We need to apply the same principles to Key Stage 3 assessment, GCSE assessment, how do we know that what’s going in is of any quality and particularly when we ask it to go in, and go in, and go in, over and over again?


Rather than use data to drive up standards, let’s use standards to drive up data.


And then the final one, and I was speaking about 3 months ago at a conference called Using data to drive up standards, so this one’s the newest of my touchstones. Rather than use data to drive up standards, how about we use standards to drive up data, how about we focus on the inputs, not the output; how about we focus on behaviour, teaching, leadership? This is where Canons has got to, this is the Key Stage 2 to 3, thankfully this measure’s gone now because it just cannibalised internal data. This is Key Stage 4, English moved from 3 years of sig‐ relative attainment, of 3 years of sig+ relative attainment. And it transformed because we asked the right questions, because we supported staff, not because we use data to beat them over the head.


This is our capped point score which gives us hope going forward into the Attainment 8 and Progress 8. But we’re not building everything upon Attainment 8 and Progress 8, that will come if we make the inputs right.

Narrowing the gaps has been a real strength for us and that comes about not by focusing specifically on pupil premium students but by looking after individuals and letting the groups take care of themselves.


Value added on value added; so our students do brilliantly at Key Stage 4 but then they go on and add onto that with value at Key Stage 5 as well through the same principles.

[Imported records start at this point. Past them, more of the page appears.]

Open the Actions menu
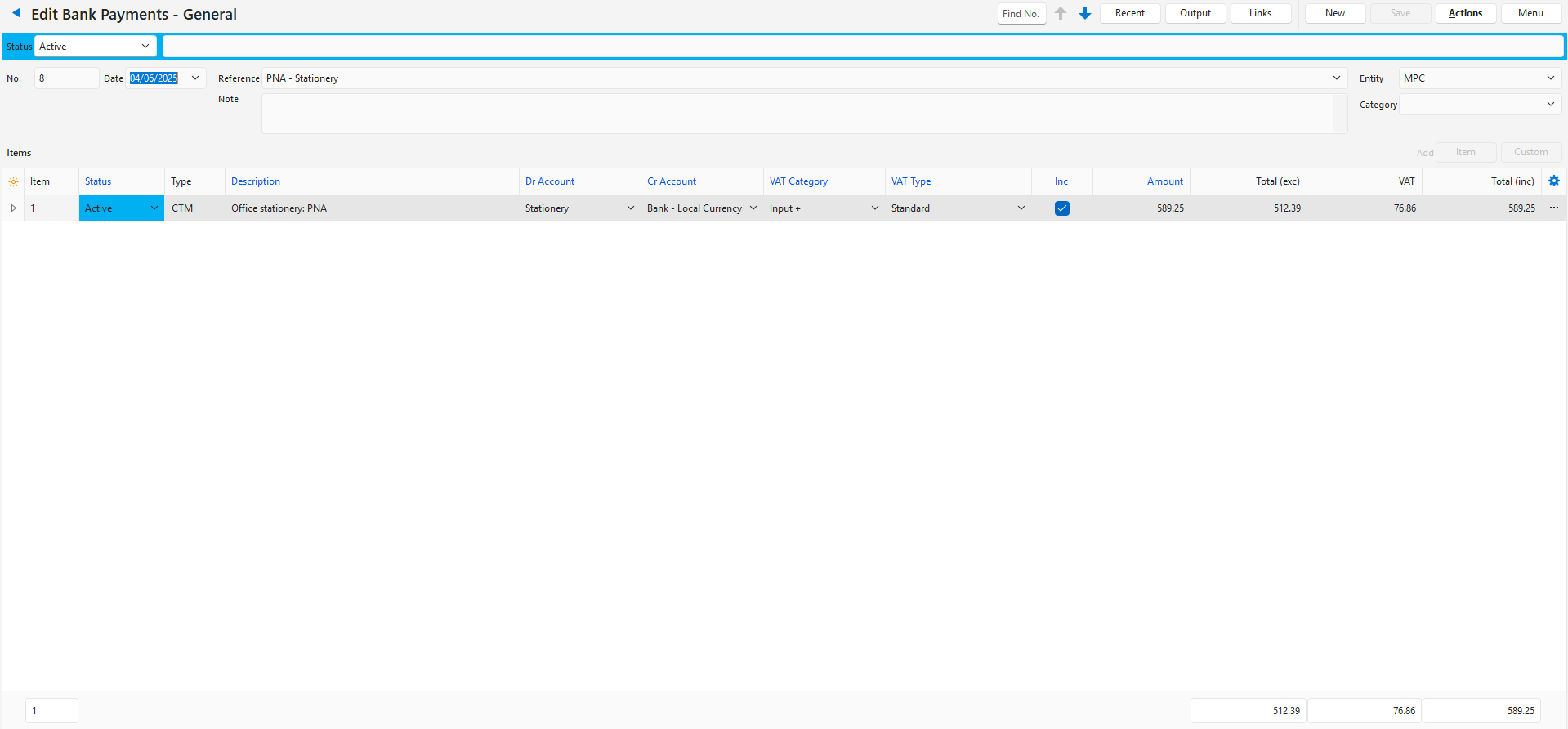Image resolution: width=1568 pixels, height=729 pixels. point(1465,13)
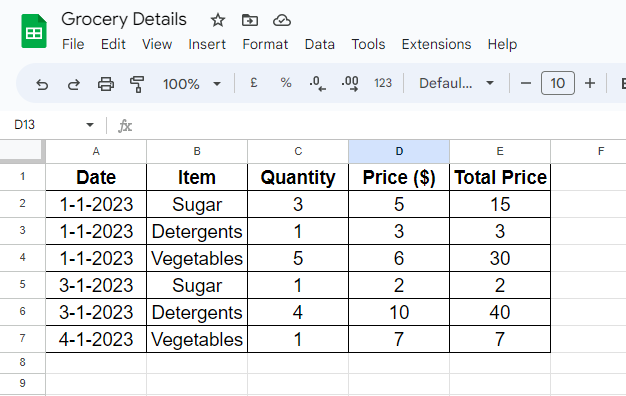Increase font size with plus button
This screenshot has height=396, width=626.
tap(590, 83)
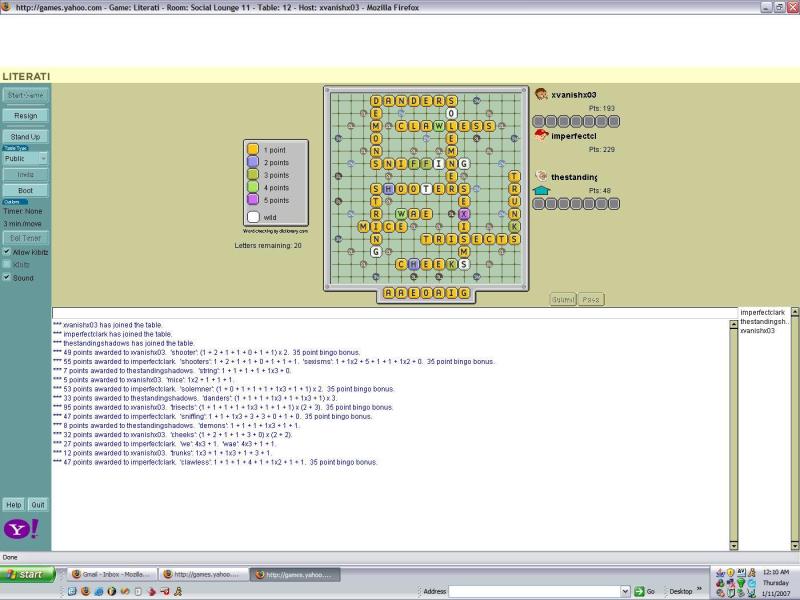Disable the Allow Kibitz checkbox
800x600 pixels.
pyautogui.click(x=8, y=252)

And so what I want to finish with really is, it starts here, from the bottom up, not from the top down, it starts with changing the inputs, it starts with looking after teaching and teachers, looking after behaviour and those that lead on behaviour and making sure leadership mirrors that and reflects that at all points. And if we do that, achievement will take care of itself, we hope.


Rather than use data to drive up standards, please, please, please let’s use standards to drive up data.